— Data for this task —
################
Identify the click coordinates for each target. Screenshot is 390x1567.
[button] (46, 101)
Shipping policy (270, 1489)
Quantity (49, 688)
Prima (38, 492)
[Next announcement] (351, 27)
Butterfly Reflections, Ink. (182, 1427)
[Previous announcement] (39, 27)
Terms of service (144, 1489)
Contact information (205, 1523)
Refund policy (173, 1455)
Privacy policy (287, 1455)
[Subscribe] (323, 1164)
################
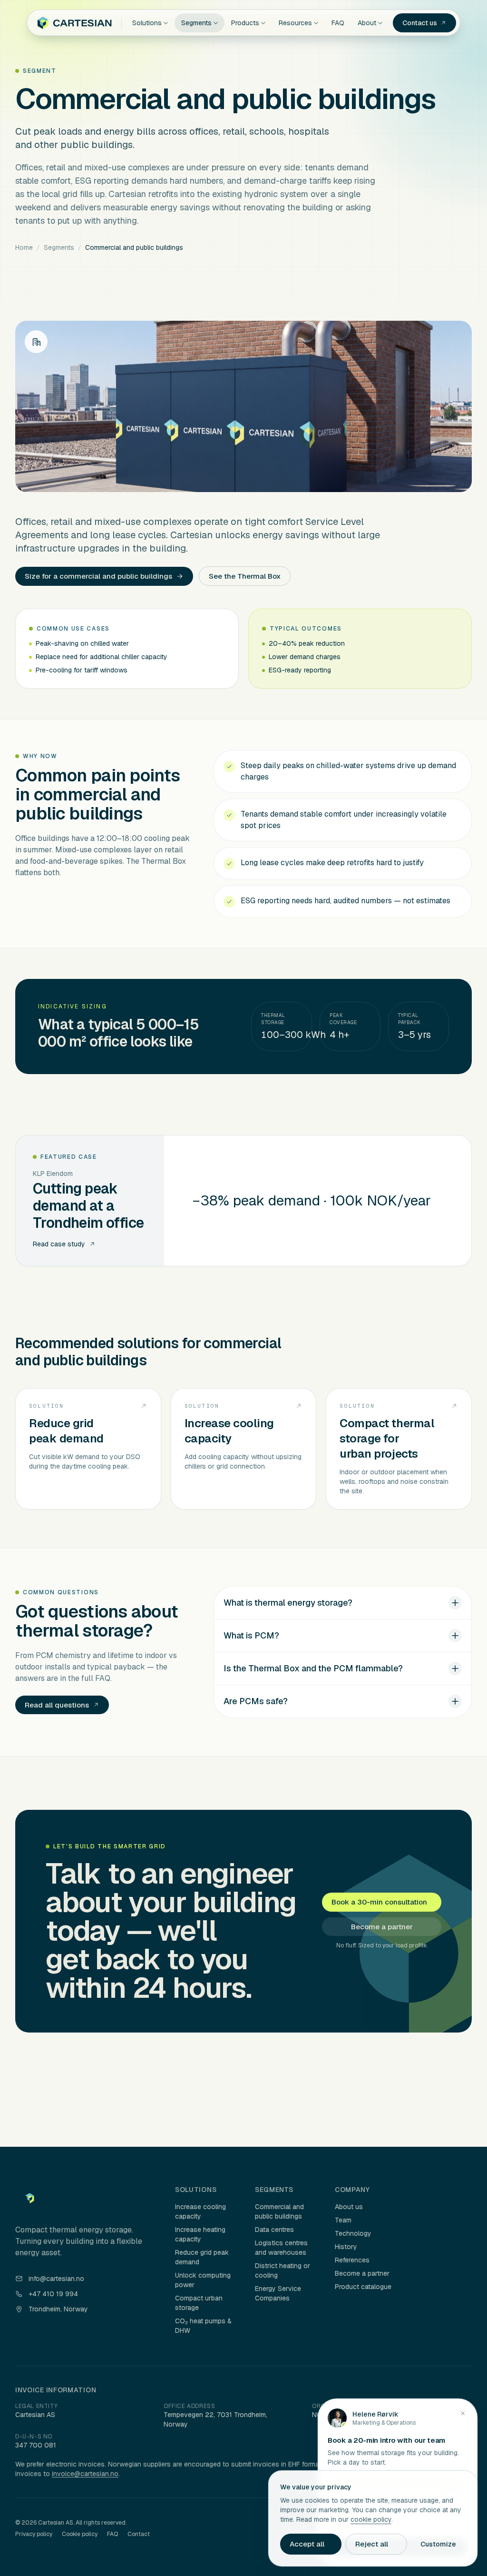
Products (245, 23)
################
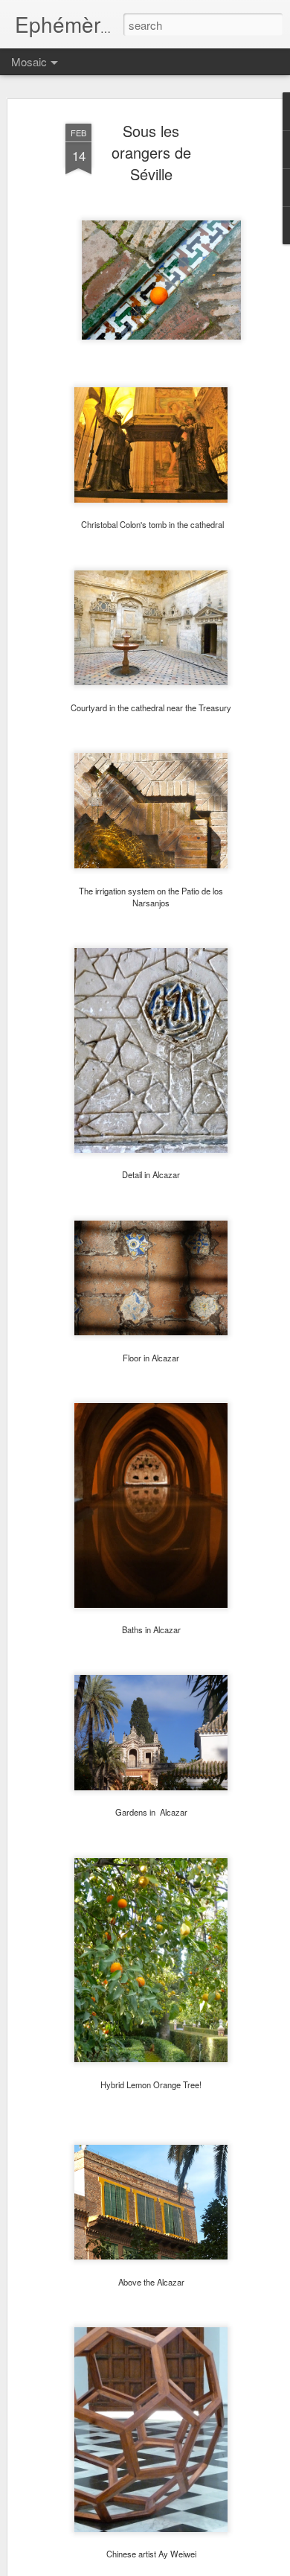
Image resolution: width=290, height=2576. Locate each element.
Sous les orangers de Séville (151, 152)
################
— Instructions to follow —
When the word "policy" appears in a line of the data, that line is counted; report the number only.

— Output of the exercise —
3